Data extracted from a collection:

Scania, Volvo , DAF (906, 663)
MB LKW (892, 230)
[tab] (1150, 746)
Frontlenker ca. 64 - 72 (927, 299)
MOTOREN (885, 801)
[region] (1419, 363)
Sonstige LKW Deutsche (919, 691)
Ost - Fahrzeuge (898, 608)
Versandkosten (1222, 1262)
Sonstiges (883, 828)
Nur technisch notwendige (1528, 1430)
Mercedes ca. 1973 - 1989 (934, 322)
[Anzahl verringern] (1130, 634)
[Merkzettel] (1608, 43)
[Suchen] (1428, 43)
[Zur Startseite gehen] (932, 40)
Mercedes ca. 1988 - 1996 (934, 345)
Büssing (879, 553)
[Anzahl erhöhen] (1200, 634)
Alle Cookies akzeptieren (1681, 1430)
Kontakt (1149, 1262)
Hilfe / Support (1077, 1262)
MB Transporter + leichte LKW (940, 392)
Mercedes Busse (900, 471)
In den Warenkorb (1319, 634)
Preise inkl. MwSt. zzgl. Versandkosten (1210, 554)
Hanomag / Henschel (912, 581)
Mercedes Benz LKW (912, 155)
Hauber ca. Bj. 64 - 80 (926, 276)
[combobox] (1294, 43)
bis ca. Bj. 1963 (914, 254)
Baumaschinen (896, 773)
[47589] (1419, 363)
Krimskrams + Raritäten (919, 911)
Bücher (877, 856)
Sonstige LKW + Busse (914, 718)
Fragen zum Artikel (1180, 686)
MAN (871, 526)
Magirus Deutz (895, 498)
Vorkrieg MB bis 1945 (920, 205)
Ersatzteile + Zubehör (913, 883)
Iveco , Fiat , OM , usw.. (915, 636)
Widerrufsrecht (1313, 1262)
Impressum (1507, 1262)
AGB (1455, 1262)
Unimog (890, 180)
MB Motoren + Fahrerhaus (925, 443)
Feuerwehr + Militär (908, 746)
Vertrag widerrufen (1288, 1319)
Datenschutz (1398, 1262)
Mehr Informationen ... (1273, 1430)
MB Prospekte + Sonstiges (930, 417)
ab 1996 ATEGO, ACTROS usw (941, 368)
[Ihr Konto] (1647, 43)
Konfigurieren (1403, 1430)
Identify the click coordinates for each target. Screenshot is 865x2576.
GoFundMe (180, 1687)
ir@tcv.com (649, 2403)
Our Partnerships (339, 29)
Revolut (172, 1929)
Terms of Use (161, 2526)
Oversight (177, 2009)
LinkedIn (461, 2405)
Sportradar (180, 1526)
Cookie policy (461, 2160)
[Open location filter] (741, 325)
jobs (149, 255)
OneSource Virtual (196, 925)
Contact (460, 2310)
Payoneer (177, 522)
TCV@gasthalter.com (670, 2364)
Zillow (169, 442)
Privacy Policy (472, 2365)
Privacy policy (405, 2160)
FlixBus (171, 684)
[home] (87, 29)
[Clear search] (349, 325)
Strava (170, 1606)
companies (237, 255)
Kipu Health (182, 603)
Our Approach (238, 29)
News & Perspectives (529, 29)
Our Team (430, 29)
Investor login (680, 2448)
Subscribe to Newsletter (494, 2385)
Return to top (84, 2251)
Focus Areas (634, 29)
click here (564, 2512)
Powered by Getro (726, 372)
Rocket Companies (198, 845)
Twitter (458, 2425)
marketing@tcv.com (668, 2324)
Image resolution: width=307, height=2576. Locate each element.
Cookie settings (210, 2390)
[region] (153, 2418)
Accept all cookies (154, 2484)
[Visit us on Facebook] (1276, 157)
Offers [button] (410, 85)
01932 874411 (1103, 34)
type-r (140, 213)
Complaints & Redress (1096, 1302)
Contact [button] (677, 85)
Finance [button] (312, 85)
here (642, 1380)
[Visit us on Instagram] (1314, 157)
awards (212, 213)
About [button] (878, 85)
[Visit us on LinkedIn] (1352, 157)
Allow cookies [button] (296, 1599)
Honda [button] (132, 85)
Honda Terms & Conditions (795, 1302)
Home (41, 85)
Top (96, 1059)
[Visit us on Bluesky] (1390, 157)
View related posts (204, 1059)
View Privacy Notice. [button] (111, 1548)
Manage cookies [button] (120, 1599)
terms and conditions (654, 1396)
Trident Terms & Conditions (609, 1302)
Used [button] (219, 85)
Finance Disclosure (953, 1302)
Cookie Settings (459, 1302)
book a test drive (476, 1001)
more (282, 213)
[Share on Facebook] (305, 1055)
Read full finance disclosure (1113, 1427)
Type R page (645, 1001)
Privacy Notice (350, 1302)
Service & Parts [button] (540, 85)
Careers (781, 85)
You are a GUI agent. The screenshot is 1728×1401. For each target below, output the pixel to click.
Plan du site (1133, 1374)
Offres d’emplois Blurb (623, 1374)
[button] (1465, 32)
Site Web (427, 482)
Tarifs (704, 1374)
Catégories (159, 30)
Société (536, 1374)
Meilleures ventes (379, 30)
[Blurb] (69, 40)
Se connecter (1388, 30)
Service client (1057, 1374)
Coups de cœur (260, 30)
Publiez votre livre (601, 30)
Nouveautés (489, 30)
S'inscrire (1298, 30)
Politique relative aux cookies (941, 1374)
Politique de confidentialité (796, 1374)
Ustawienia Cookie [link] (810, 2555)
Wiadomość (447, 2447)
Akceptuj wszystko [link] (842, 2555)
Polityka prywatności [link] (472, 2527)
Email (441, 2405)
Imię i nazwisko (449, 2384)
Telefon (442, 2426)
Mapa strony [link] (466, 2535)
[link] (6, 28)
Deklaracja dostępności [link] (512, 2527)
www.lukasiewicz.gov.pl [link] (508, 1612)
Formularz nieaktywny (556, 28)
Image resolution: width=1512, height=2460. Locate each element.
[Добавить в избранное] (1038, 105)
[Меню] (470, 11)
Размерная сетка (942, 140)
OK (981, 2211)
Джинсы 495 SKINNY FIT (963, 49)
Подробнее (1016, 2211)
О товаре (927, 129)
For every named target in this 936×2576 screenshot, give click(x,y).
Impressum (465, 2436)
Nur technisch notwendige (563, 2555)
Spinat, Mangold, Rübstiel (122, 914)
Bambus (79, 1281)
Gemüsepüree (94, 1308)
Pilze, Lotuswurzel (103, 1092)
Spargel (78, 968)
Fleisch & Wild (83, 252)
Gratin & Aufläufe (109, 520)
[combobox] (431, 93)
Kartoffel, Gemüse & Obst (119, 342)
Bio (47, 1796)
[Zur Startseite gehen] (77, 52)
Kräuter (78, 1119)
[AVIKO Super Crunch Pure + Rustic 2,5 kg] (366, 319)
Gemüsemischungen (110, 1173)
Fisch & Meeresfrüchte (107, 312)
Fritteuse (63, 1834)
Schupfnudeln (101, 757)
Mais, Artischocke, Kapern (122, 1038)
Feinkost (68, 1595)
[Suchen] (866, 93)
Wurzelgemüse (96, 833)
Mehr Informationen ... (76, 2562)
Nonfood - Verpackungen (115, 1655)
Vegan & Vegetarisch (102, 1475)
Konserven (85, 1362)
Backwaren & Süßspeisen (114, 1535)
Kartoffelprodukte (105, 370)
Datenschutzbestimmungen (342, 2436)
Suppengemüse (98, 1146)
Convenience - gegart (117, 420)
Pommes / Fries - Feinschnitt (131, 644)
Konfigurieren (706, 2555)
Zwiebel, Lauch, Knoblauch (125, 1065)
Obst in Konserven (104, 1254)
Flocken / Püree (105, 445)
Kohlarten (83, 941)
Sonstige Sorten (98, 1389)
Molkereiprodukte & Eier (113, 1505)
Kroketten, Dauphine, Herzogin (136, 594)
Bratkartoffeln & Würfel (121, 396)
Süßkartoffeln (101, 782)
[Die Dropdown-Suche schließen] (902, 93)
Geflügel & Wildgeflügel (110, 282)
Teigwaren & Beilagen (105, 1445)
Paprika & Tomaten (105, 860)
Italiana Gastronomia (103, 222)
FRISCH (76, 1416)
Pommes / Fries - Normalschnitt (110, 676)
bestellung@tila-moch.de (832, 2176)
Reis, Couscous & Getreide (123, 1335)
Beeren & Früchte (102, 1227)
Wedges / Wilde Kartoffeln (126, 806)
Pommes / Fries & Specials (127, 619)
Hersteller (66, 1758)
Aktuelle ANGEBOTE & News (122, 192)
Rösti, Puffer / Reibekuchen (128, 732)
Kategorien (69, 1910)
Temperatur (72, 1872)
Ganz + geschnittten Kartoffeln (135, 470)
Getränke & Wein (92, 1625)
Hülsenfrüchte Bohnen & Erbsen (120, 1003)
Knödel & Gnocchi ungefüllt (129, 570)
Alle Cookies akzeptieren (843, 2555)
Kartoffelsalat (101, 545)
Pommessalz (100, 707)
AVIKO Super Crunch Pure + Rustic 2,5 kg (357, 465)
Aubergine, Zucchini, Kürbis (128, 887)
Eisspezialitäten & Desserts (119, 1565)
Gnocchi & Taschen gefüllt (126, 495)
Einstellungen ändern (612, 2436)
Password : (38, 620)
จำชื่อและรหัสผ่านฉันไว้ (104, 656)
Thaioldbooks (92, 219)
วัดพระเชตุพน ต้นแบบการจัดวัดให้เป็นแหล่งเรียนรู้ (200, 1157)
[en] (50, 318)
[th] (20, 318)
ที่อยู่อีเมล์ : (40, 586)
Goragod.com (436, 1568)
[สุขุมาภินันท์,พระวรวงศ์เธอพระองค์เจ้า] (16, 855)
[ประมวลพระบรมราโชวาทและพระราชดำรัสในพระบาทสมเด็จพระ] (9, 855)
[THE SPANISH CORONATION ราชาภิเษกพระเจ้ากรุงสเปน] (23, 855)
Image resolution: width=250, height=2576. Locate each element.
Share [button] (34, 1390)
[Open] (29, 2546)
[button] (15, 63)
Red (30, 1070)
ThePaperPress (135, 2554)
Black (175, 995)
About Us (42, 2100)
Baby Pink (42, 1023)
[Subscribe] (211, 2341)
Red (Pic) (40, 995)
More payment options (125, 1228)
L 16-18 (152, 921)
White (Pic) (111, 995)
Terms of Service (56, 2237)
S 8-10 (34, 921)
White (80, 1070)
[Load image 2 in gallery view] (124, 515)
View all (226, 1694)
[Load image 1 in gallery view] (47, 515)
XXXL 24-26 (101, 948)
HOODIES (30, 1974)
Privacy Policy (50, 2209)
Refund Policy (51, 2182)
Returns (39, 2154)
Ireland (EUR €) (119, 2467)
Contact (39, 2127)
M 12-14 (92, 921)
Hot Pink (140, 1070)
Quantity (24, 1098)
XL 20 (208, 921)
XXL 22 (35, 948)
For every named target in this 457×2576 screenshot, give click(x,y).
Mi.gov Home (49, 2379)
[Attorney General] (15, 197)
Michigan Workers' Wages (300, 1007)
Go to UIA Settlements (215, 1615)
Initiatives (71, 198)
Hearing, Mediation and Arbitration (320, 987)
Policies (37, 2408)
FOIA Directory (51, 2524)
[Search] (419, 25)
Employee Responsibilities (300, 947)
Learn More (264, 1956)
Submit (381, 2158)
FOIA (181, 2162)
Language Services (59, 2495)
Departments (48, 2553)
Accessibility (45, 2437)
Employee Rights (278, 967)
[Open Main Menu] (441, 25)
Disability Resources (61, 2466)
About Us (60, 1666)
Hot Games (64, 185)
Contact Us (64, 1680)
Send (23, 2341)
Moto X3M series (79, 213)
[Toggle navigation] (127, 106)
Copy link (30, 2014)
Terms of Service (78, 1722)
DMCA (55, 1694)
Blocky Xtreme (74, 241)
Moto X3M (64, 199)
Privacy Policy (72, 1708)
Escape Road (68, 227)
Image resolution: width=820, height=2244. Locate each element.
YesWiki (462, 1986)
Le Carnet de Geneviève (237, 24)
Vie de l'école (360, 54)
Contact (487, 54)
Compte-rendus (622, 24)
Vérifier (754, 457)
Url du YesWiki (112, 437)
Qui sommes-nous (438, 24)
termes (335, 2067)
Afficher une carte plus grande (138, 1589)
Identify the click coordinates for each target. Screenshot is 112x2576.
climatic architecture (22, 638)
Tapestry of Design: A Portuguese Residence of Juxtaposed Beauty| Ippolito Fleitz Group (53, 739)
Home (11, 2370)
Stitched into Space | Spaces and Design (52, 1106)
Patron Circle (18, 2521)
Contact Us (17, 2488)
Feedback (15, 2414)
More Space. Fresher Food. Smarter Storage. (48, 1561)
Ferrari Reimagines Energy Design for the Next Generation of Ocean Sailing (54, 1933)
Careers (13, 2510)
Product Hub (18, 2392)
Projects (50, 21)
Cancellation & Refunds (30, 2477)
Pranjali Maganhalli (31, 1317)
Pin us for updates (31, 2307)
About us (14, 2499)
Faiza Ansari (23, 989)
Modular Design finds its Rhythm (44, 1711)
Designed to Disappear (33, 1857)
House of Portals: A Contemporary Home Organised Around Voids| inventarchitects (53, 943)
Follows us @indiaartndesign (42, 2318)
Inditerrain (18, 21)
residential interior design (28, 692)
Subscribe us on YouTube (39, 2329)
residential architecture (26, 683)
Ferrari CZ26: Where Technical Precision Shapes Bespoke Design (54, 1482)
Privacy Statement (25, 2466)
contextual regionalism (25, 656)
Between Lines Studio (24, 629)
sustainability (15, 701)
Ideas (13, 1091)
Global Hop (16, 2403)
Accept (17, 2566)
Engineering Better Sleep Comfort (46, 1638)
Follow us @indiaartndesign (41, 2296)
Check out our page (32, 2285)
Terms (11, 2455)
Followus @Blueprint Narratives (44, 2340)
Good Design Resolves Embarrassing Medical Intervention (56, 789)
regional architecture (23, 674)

EXERCISE DETAILS:
Reproduce the records above exactly, from the first line through the line containing "[Anzahl verringern] (1130, 634)", and output nothing else.

RESPONSE BOX:
Scania, Volvo , DAF (906, 663)
MB LKW (892, 230)
[tab] (1150, 746)
Frontlenker ca. 64 - 72 (927, 299)
MOTOREN (885, 801)
[region] (1419, 363)
Sonstige LKW Deutsche (919, 691)
Ost - Fahrzeuge (898, 608)
Versandkosten (1222, 1262)
Sonstiges (883, 828)
Nur technisch notwendige (1528, 1430)
Mercedes ca. 1973 - 1989 (934, 322)
[Anzahl verringern] (1130, 634)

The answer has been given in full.